I started the conversation on how someone said something to me that angered me for a week. The topic of the comment is not what stuck out to me though, but it was my inappropriate reaction to such a stupid and small comment. Then I told the therapist about a really crappy incident and when she asked me how I felt, I said, "hmm interesting, I don't really feel anything."
She then asked me, "Why do you think you had such a strong reaction to a very small annoying comment, but had no reaction at all to something so big?"
At first I was like, geez that is confusing. Why is it that I'm having such innapropriate reactions to things? One minute I'm snapping someone's head off because they looked at me funny, and the next I'm indifferent to something extremely bad!
She said that this is a very common coping mechanism that people have. You emotionally react to something harmless because you're diverting your attention from something bigger that's bothering you. It's easier to react over something small than to react to something that demands more of your attention and problem solving and possibly, decisions that are difficult to make.

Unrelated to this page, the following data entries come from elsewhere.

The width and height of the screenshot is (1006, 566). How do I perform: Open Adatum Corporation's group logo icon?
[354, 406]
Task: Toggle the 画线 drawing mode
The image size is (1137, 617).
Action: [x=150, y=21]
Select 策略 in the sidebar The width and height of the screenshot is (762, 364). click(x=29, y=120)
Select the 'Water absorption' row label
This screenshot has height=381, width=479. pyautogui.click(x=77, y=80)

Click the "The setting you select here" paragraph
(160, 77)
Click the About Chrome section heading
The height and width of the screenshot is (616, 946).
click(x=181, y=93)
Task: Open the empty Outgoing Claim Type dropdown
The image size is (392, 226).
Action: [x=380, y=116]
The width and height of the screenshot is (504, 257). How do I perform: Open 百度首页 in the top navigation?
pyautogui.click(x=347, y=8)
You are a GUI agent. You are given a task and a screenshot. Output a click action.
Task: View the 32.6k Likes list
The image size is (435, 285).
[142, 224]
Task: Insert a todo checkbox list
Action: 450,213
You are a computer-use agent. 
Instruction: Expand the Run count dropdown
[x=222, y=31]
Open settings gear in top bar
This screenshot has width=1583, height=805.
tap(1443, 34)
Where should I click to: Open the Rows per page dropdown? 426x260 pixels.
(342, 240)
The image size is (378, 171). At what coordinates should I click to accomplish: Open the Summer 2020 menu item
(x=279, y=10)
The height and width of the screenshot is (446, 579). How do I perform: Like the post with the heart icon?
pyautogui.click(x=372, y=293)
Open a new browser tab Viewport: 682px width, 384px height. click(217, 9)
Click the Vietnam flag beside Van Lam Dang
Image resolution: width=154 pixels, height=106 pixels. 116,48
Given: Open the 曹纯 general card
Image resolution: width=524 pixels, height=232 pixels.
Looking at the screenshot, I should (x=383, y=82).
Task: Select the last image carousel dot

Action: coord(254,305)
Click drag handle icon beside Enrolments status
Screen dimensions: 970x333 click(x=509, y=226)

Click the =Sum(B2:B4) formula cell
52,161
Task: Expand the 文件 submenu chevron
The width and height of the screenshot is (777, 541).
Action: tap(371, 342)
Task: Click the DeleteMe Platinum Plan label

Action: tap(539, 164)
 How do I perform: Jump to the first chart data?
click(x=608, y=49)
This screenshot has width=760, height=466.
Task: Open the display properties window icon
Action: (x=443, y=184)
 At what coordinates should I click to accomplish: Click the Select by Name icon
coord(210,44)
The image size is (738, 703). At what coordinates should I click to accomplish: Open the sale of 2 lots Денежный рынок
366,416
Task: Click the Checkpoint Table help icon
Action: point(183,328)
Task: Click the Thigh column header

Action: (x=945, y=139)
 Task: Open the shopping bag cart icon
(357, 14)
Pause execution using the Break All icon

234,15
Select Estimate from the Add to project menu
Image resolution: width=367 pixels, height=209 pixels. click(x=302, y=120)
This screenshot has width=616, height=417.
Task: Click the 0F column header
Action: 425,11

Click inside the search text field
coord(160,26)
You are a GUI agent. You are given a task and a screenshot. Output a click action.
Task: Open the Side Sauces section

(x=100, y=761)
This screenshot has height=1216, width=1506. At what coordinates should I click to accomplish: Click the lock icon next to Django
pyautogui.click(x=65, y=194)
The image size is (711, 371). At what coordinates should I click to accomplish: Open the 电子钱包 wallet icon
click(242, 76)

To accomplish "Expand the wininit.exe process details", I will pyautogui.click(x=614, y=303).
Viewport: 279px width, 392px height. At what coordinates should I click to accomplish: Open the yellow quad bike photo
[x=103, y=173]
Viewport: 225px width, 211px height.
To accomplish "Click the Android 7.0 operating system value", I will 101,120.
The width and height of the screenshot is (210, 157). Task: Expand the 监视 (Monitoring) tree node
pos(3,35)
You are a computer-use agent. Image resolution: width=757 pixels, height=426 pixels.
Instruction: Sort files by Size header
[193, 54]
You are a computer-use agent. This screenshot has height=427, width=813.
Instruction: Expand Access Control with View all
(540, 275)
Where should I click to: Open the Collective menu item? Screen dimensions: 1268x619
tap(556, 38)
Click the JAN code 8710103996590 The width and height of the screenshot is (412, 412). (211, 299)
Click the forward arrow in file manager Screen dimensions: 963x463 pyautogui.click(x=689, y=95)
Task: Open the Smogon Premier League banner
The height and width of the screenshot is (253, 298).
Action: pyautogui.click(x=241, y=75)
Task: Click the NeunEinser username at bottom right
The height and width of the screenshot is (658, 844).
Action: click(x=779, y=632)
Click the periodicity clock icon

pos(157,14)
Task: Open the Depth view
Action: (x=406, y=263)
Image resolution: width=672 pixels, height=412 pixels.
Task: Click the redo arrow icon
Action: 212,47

She gave me this advice and I hope it helps you too: pay attention to your feelings and reactions to things. If they seem inapropriate to the situation, then ask yourself why. If you see that you are underreacting to something then ask yourself what is so scary about this situation that you can't deal with it? Eventually, you may realize that you are not dealing with something bigger in your life, some decision that is extremely difficult to make, or some problem that is difficult to solve. Facing the fear of that problem head on can possibly alleviate the inappropriate emotional responses to such small things.
Hope this makes sense.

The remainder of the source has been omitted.